El doctor también llegó a ser director y decano de la Facultad. En cuanto a materias impartidas, tres como base: infectología, microbiología clínica y propedéutica clínica.
Esta última es considerada por él como una de las más importantes por lo que enseña al alumno: la entrevista con el paciente.
Sus profesores le inculcaron cuidar al enfermo, atenderlo dignamente, tener empatía y compasión. “Pero se va perdiendo, te vuelves científico y técnico. Ese es el problema actual”, expone Ramos.
A su consultorio llegan pacientes que, entre quejas y decepción, cuentan historias de malos tratos y diagnósticos erróneos. Entre nombres, han saltado los de algunos médicos que fueron sus alumnos.
El doctor Ramos explica que en la docencia se desarrolla el ojo clínico para saber qué alumnos tienen vocación, quiénes lo harán bien, quiénes no, y quiénes más o menos.
Por él han pasado 45 generaciones. No sabe si ha tenido más pacientes o alumnos.
“Yo quisiera que esas generaciones, todos los alumnos, se llevaran un poquito de lo que les quise inculcar. Algunos sí responden, otros no”, explica.
Hace 25 años, el doctor Ramos contactó al cardiólogo Erasmo de la Peña Almaguer para invitarlo a dar una plática... y para que lo atendiera. Ante la sorpresa de Erasmo, accedió.

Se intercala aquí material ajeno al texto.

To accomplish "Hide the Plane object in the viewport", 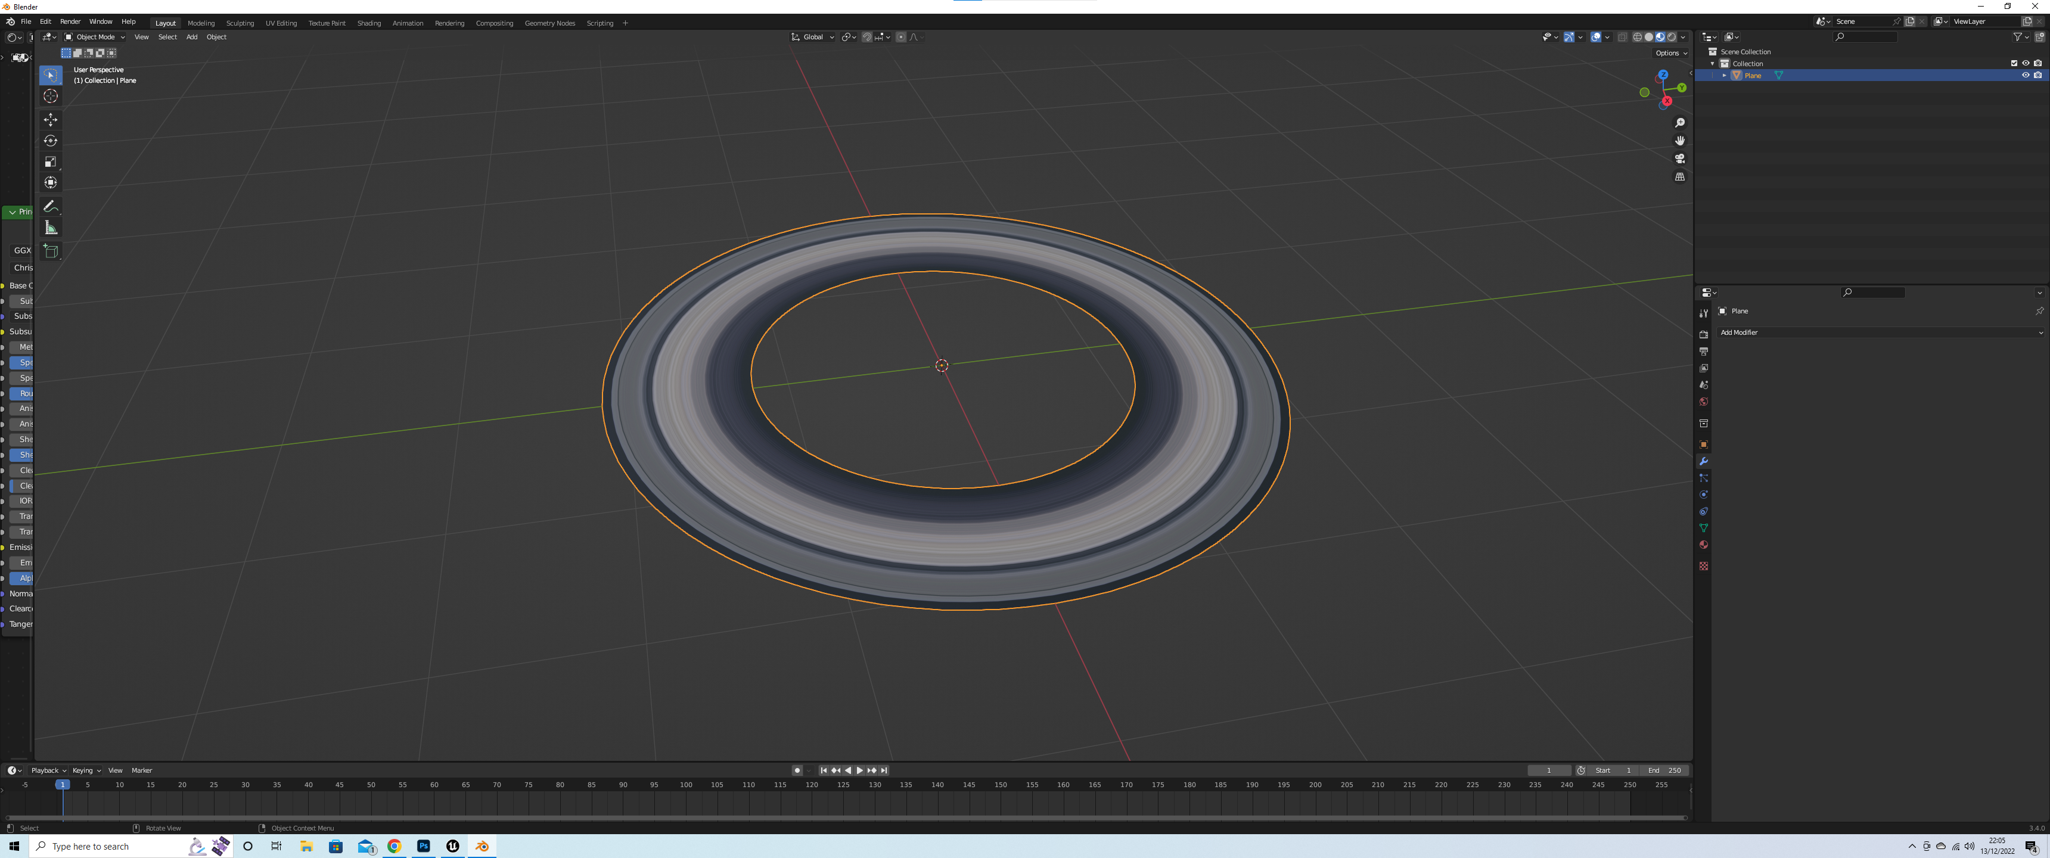I will click(x=2025, y=75).
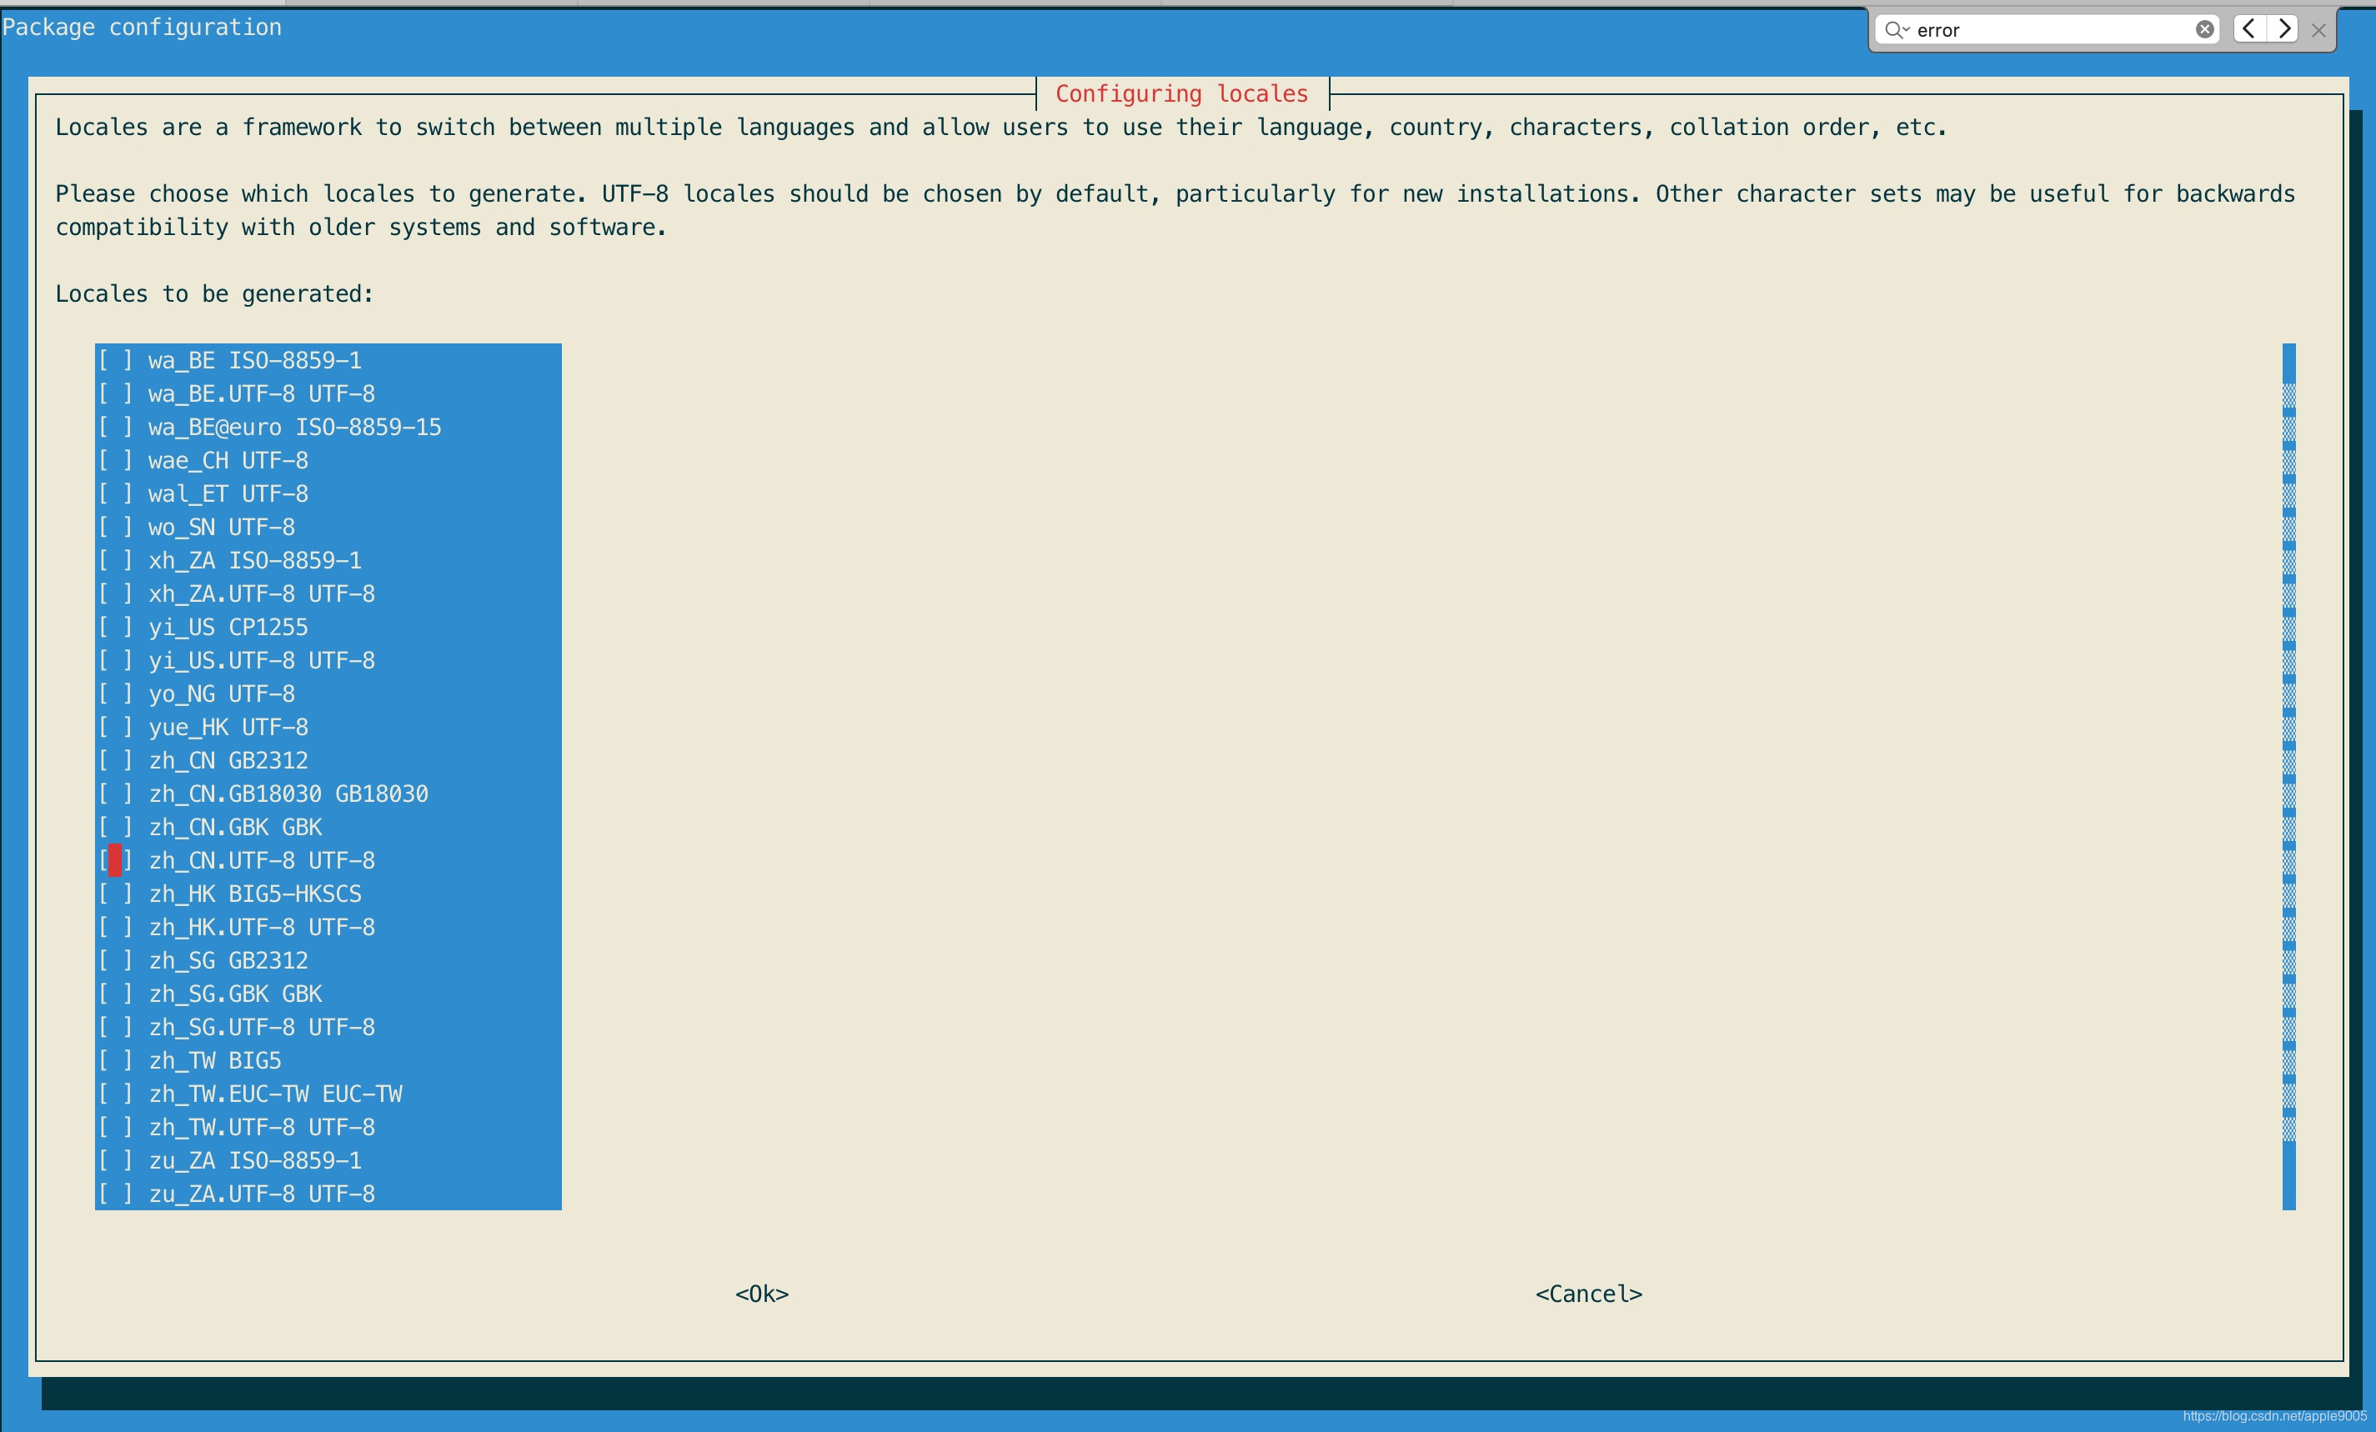Go to next search match
Image resolution: width=2376 pixels, height=1432 pixels.
coord(2283,29)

En octubre de este año, la Facultad de Medicina de la UAdeC celebró 50 años. Entre los festejos hubo conferencias en el Paraninfo del Ateneo Fuente. Como ponente, el doctor Carlos comentó al micrófono:
“Gracias al doctor Erasmo de la Peña, que vino a dar una plática. Gracias a él estoy aquí con ustedes”.
Cuando el doctor Erasmo subió al podio, dijo: “Yo soy buen médico gracias al doctor Ramos”. El cardiólogo fue su estudiante hace 35 años. Su ojo clínico no falla.
En tanto, sigue impartiendo su plática “El olvidado arte de curar”. Su misión está más vigente que nunca.